LLM_Inferenz_Server_1/STUDENT_GUIDE.md

# Student Guide — Qwen3.5-35B-A3B Inference Server

## Overview

A **Qwen3.5-35B-A3B** language model is running on our GPU server. It's a
Mixture-of-Experts model (35B total parameters, 3B active per token), providing
fast and high-quality responses. You can interact with it using the
**OpenAI-compatible API**.

## Connection Details

| Parameter    | Value                                       |
|------------- |---------------------------------------------|
| **Base URL** | `http://silicon.fhgr.ch:7080/v1`            |
| **Model**    | `qwen3.5-35b-a3b`                           |
| **API Key**  | *(ask your instructor — may be `EMPTY`)*    |

> **Note**: You must be on the university network or VPN to reach the server.

---

## Quick Start with Python

### 1. Install the OpenAI SDK

```bash
pip install openai
```

### 2. Simple Chat

```python
from openai import OpenAI

client = OpenAI(
    base_url="http://silicon.fhgr.ch:7080/v1",
    api_key="EMPTY",  # replace if your instructor set a key
)

response = client.chat.completions.create(
    model="qwen3.5-35b-a3b",
    messages=[
        {"role": "system", "content": "You are a helpful assistant."},
        {"role": "user", "content": "Explain gradient descent in simple terms."},
    ],
    max_tokens=1024,
    temperature=0.7,
)

print(response.choices[0].message.content)
```

### 3. Streaming Responses

```python
stream = client.chat.completions.create(
    model="qwen3.5-35b-a3b",
    messages=[
        {"role": "user", "content": "Write a haiku about machine learning."},
    ],
    max_tokens=256,
    stream=True,
)

for chunk in stream:
    if chunk.choices[0].delta.content:
        print(chunk.choices[0].delta.content, end="", flush=True)
print()
```

---

## Quick Start with curl

```bash
curl http://silicon.fhgr.ch:7080/v1/chat/completions \
  -H "Content-Type: application/json" \
  -d '{
    "model": "qwen3.5-35b-a3b",
    "messages": [
      {"role": "user", "content": "What is the capital of Switzerland?"}
    ],
    "max_tokens": 256,
    "temperature": 0.7
  }'
```

---

## Recommended Parameters

| Parameter       | Recommended | Notes                                        |
|-----------------|-------------|----------------------------------------------|
| `temperature`   | 0.7         | Lower = more deterministic, higher = creative |
| `max_tokens`    | 1024–4096   | Increase for long-form output                |
| `top_p`         | 0.95        | Nucleus sampling                             |
| `stream`        | `true`      | Better UX for interactive use                |

---

## Tips & Etiquette

- **Be mindful of context length**: Avoid excessively long prompts (>8K tokens) unless necessary.
- **Use streaming**: Makes responses feel faster and reduces perceived latency.
- **Don't spam requests**: The server is shared among ~15 students.
- **Check the model name**: Always use `qwen3.5-35b-a3b` as the model parameter.

---

## Streamlit Chat & File Editor App

A simple web UI is included for chatting with the model and editing files.

### Setup

```bash
pip install streamlit openai
```

### Run

```bash
streamlit run app.py
```

This opens a browser with two tabs:

- **Chat** — Conversational interface with streaming responses. You can save
  the model's last response directly to a file.
- **File Editor** — Create and edit `.py`, `.tex`, `.html`, or any text file.
  Use the "Generate with LLM" button to have the model modify your file based
  on an instruction (e.g. "add error handling" or "fix the LaTeX formatting").
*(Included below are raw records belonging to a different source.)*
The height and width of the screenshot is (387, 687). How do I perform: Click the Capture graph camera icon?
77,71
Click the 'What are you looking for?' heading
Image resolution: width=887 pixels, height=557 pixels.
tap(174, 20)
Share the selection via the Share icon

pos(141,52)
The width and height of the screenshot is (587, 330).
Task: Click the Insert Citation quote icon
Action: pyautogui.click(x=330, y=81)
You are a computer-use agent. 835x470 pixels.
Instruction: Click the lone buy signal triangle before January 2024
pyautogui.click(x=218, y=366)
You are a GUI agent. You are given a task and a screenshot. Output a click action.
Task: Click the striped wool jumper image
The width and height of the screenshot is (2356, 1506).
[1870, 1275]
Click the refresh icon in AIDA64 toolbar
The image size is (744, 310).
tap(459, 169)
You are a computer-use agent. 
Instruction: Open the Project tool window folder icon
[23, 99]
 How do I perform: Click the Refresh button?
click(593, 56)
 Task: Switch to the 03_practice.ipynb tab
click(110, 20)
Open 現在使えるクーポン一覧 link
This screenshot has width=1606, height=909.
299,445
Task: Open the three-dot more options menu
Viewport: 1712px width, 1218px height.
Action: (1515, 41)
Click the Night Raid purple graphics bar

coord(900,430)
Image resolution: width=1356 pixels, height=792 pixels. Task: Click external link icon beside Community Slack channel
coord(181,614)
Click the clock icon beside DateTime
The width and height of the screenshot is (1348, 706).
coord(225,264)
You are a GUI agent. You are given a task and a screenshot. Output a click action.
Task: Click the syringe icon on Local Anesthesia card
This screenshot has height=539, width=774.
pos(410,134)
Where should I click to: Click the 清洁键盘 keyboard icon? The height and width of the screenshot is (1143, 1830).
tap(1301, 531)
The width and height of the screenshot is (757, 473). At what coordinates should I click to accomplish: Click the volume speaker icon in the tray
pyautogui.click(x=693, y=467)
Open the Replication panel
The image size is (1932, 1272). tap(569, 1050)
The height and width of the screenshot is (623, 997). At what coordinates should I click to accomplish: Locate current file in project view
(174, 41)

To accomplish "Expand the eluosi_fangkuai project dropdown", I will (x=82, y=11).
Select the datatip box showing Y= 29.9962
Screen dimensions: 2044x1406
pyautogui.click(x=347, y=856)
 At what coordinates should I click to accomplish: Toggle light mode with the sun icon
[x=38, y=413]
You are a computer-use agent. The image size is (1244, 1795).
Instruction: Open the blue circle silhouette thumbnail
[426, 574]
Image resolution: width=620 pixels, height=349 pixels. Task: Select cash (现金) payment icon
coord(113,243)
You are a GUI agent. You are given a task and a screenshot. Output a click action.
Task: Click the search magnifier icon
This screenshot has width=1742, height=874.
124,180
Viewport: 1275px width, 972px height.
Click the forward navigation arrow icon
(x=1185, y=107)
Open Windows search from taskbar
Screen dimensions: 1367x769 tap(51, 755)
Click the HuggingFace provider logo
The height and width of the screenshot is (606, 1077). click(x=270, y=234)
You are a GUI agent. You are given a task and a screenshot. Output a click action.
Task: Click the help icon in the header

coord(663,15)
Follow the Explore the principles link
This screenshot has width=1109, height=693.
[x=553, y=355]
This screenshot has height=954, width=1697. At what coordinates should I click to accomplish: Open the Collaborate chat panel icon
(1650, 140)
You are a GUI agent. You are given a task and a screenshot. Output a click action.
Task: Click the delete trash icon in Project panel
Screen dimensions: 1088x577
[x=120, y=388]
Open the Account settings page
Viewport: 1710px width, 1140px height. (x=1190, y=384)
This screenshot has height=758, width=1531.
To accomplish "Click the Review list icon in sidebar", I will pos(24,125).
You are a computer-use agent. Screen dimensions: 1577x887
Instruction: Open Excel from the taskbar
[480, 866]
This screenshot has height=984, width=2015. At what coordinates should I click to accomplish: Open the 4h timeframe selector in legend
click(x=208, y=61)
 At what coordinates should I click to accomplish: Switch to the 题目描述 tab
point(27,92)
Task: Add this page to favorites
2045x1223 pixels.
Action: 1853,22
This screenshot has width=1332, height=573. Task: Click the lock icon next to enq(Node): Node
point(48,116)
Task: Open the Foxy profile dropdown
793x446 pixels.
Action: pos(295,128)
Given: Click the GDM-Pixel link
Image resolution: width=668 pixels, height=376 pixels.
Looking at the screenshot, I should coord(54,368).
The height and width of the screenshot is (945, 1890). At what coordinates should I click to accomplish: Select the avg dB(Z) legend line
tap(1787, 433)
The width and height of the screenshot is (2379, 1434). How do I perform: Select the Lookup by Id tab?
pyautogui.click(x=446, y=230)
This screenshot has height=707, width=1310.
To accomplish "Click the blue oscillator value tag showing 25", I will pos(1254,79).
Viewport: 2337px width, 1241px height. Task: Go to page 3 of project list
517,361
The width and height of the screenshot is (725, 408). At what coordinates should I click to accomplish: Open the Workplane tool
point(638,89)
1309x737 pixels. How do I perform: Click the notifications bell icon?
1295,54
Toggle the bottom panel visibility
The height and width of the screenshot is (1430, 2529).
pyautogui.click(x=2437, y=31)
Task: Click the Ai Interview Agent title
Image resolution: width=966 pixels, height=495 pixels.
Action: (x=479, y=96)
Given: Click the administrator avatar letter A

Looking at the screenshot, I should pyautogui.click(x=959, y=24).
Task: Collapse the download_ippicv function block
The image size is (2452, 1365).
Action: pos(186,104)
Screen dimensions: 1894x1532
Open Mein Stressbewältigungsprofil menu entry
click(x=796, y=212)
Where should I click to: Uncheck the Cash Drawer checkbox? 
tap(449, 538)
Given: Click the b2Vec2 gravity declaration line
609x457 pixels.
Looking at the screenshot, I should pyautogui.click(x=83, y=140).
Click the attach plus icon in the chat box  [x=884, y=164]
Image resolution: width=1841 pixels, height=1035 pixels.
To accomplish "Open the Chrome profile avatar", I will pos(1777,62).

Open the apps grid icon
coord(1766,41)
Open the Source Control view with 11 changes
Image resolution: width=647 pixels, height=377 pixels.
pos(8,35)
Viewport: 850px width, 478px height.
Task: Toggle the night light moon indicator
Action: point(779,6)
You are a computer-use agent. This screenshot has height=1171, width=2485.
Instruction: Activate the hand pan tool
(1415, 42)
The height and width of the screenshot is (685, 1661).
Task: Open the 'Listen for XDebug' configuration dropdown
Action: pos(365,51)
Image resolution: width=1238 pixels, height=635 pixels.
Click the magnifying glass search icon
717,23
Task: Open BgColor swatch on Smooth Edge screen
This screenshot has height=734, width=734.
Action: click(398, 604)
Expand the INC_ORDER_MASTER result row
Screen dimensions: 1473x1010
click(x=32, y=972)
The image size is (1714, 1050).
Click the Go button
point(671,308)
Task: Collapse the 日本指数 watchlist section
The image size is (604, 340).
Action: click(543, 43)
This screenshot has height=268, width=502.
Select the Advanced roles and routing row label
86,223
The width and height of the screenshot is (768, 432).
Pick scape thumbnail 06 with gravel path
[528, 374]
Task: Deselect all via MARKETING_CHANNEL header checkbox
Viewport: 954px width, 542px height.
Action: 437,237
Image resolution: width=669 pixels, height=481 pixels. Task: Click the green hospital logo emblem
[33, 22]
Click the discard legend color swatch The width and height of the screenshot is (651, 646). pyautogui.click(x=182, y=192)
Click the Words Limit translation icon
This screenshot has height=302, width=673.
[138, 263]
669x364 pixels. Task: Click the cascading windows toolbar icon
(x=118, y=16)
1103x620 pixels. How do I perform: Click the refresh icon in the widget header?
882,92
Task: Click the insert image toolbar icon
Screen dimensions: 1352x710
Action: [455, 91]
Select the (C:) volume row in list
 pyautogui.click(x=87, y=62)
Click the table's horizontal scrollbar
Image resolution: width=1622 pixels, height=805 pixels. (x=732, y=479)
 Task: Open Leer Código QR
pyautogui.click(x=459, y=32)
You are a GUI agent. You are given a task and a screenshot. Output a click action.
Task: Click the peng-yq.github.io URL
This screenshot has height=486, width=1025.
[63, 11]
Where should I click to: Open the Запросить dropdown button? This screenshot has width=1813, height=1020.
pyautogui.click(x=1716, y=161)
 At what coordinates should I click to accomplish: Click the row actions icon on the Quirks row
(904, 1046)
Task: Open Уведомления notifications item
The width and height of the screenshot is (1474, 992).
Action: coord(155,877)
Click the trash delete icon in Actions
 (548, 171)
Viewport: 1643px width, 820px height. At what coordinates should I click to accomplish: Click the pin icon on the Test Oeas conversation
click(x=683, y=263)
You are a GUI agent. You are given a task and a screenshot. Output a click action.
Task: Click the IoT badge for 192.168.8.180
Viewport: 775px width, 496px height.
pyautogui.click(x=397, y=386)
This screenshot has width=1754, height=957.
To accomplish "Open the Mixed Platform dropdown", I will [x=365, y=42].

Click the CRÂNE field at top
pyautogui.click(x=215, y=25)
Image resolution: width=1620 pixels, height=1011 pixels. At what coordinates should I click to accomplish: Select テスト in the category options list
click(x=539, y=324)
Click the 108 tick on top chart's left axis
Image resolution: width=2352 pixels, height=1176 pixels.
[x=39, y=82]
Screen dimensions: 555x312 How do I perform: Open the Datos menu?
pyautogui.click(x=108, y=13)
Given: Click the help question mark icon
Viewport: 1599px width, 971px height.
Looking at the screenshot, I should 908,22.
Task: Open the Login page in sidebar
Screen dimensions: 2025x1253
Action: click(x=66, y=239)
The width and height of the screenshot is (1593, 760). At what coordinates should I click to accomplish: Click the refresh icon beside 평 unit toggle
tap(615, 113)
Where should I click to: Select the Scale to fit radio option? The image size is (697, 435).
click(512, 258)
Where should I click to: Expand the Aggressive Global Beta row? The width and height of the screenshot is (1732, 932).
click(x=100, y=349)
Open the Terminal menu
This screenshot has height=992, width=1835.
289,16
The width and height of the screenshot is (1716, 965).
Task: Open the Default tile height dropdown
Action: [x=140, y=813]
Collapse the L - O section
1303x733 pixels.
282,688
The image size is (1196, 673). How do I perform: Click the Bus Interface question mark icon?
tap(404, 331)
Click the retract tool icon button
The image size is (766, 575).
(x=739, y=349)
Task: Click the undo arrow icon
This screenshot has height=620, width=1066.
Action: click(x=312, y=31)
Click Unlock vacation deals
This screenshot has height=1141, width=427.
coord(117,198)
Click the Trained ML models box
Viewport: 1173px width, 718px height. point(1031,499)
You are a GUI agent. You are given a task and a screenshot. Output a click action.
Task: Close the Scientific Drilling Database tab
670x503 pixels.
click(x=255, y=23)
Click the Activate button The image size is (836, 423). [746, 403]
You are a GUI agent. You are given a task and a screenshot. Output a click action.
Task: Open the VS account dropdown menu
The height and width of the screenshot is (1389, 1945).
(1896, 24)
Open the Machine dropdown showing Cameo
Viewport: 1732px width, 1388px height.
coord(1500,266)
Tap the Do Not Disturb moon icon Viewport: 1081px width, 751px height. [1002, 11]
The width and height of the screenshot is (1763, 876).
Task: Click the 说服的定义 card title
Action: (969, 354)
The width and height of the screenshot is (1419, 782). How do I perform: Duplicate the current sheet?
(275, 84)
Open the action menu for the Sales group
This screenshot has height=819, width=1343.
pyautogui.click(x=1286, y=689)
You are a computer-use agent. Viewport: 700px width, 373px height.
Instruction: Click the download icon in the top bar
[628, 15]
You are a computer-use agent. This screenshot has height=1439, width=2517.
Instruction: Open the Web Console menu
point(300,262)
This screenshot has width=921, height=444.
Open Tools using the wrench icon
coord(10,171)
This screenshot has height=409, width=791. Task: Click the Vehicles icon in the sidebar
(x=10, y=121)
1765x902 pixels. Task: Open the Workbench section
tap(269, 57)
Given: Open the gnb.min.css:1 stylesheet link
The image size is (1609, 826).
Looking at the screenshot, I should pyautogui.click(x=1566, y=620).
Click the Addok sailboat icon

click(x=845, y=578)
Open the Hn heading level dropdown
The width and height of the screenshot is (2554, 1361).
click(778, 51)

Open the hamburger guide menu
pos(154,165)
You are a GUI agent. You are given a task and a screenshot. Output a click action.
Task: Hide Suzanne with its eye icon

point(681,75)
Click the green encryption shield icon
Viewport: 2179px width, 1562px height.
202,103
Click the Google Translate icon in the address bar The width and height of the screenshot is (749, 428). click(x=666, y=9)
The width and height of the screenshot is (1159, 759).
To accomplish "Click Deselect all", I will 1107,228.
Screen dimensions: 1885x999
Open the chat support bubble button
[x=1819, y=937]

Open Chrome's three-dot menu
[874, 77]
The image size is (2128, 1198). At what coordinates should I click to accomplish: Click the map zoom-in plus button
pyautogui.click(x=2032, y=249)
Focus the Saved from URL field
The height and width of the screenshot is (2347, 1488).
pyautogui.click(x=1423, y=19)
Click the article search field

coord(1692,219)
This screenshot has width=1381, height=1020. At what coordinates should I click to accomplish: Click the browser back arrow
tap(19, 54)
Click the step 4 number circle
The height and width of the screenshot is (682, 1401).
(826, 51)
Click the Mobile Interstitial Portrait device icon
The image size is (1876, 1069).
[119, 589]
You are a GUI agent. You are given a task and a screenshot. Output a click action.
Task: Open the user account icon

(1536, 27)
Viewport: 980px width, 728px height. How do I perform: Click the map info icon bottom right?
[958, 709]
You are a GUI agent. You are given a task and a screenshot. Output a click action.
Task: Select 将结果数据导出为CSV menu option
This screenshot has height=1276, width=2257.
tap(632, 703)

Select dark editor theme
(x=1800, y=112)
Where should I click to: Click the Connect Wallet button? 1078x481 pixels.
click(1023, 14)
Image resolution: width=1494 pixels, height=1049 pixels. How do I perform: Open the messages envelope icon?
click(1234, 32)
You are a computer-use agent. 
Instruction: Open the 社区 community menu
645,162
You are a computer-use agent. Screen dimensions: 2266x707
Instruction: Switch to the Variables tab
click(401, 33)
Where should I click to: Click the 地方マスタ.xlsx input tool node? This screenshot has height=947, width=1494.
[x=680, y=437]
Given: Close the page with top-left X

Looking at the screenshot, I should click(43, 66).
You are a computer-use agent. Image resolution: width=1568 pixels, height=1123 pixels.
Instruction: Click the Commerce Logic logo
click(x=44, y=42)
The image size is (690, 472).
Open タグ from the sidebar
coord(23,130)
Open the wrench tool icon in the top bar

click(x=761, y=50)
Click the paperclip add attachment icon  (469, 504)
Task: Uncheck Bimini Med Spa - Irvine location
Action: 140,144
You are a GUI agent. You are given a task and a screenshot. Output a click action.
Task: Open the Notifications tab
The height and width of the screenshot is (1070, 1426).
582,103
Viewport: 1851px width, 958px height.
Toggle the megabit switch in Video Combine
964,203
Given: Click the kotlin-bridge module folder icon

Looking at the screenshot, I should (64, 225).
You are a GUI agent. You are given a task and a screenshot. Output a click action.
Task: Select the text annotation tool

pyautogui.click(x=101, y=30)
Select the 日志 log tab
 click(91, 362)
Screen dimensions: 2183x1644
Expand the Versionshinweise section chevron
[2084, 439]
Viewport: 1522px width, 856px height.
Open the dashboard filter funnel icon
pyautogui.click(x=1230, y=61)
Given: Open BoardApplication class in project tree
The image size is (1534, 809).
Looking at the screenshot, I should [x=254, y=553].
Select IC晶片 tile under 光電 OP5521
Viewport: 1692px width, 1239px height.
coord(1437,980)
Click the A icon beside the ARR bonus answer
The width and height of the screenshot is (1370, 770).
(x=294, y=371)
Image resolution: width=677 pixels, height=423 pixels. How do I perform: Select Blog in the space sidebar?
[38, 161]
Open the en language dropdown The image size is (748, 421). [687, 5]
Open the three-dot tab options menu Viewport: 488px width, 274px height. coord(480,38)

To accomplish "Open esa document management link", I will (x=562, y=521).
Files are stored in a `workspace/` folder next to `app.py`.

> **Tip**: The app runs on your local machine and connects to the server — you
> don't need to install anything on the GPU server.

---

## Thinking Mode

By default, the model "thinks" before answering (internal chain-of-thought).
This is great for complex reasoning but adds latency for simple questions.

To disable thinking and get faster direct responses, add this to your API call:

```python
response = client.chat.completions.create(
    model="qwen3.5-35b-a3b",
    messages=[...],
    max_tokens=1024,
    extra_body={"chat_template_kwargs": {"enable_thinking": False}},
)
```

---

## Troubleshooting

| Issue                       | Solution                                            |
|-----------------------------|-----------------------------------------------------|
| Connection refused          | Check you're on the university network / VPN        |
| Model not found             | Use model name `qwen3.5-35b-a3b` exactly            |
| Slow responses              | The model is shared — peak times may be slower      |
| `401 Unauthorized`          | Ask your instructor for the API key                 |
| Response cut off            | Increase `max_tokens` in your request               |